Oh! The tiny but potent chia seed! Multiple treasures are packed inside this little seed in the form of zinc, potassium, phosphorus, copper, calcium, protein, fiber, omega-6 fats and omega-3 fats.
All vitamins and minerals are important to the overall health of your brain and your body; however, calcium and omega-3 fats, are too important not to mention. As I mentioned in my article, The Importance of Calcium in Brain Health, calcium is essential to the life of a brain neuron and eases anxiety, depression and irritability. We have all been fed a line through advertising throughout our lives that American life cannot flourish without dairy. It is simply not true. If you stop and think about it; there is a very large Eastern culture that has managed to thrive for thousands of years without the intake of dairy. If billions of people manage to get by without it; I think we can too! All we have to do is seek out plant-based options and the chia seed is a viable choice.
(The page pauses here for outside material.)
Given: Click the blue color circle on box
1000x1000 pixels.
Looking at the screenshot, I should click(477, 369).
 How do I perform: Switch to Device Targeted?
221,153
Should we consume vast quantities? No. Moderation is always the key. My family typically uses chia seeds in the following ways:
- Egg substitute in baking
- Added to yogurt or kefir
- Added to oatmeal
Chia seeds are inexpensive and simple to use. A little goes a long way! Another reason why chia seeds nourish your mental health: Omega-3 fats! I can’t stop writing about these fatty acids because they are vital to excellent mental health. Americans don’t get enough of them. So, when you search out healthy fats; think omega-3’s, as we all get more than enough of the omega-6 fatty acids in our diet. Omega-3’s calm the brain, ease the nervous system and reduce inflammation. Our bodies cannot produce omega-3’s on their own. We have to consume the fatty acids.
According, to The University of Maryland Medical Center, “Omega-3 fatty acids are highly concentrated in the brain and appear to be important for cognitive (brain memory and performance) and behavioral function. In fact, infants who do not get enough omega-3 fatty acids from their mothers during pregnancy are at risk for developing vision and nerve problems. Symptoms of omega-3 fatty acid deficiency include fatigue, poor memory, dry skin, heart problems, mood swings or depression, and poor circulation.”
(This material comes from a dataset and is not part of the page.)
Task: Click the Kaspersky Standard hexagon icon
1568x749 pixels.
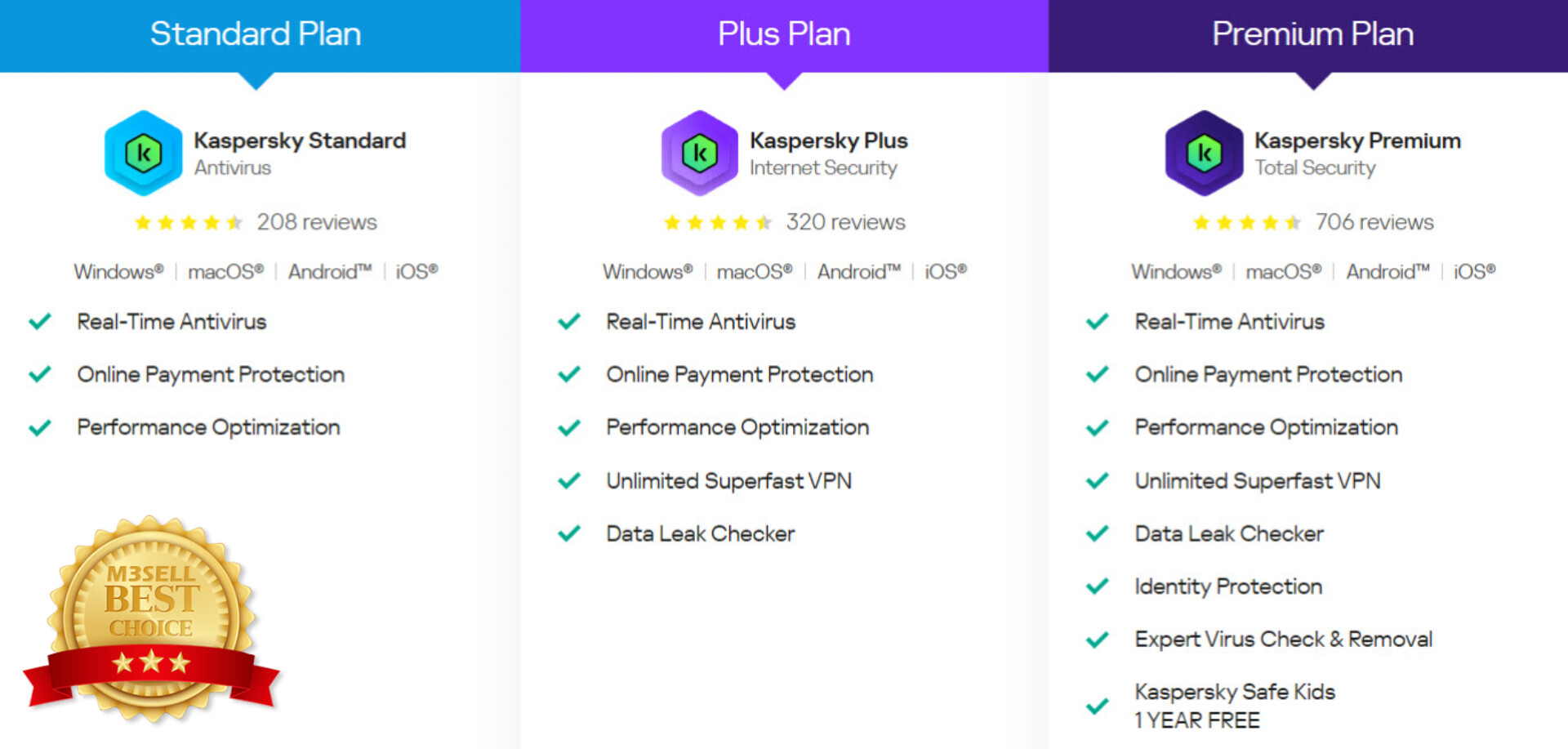Action: [144, 154]
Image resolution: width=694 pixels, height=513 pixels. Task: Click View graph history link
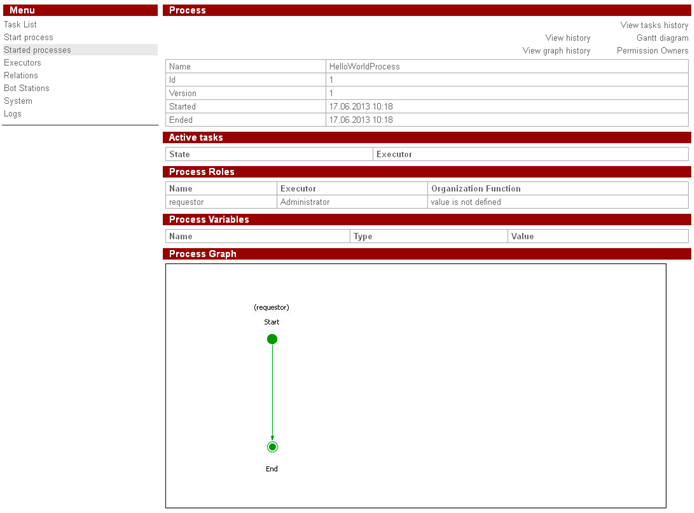pyautogui.click(x=556, y=51)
Chia seeds are similar to other plant-based omega-3 fatty acids (walnuts, ground flax seed) in the sense that they are in the form of ALA, which does not easily convert into the needed DHA/EPA. But don’t let that stop you! Get your chia on!
*Side effects: Chia seeds become gel-like once they hit water. Great for baking without eggs; not so great if you are eating them and have difficulty swallowing. Drink lots of water…but you should be doing that anyway!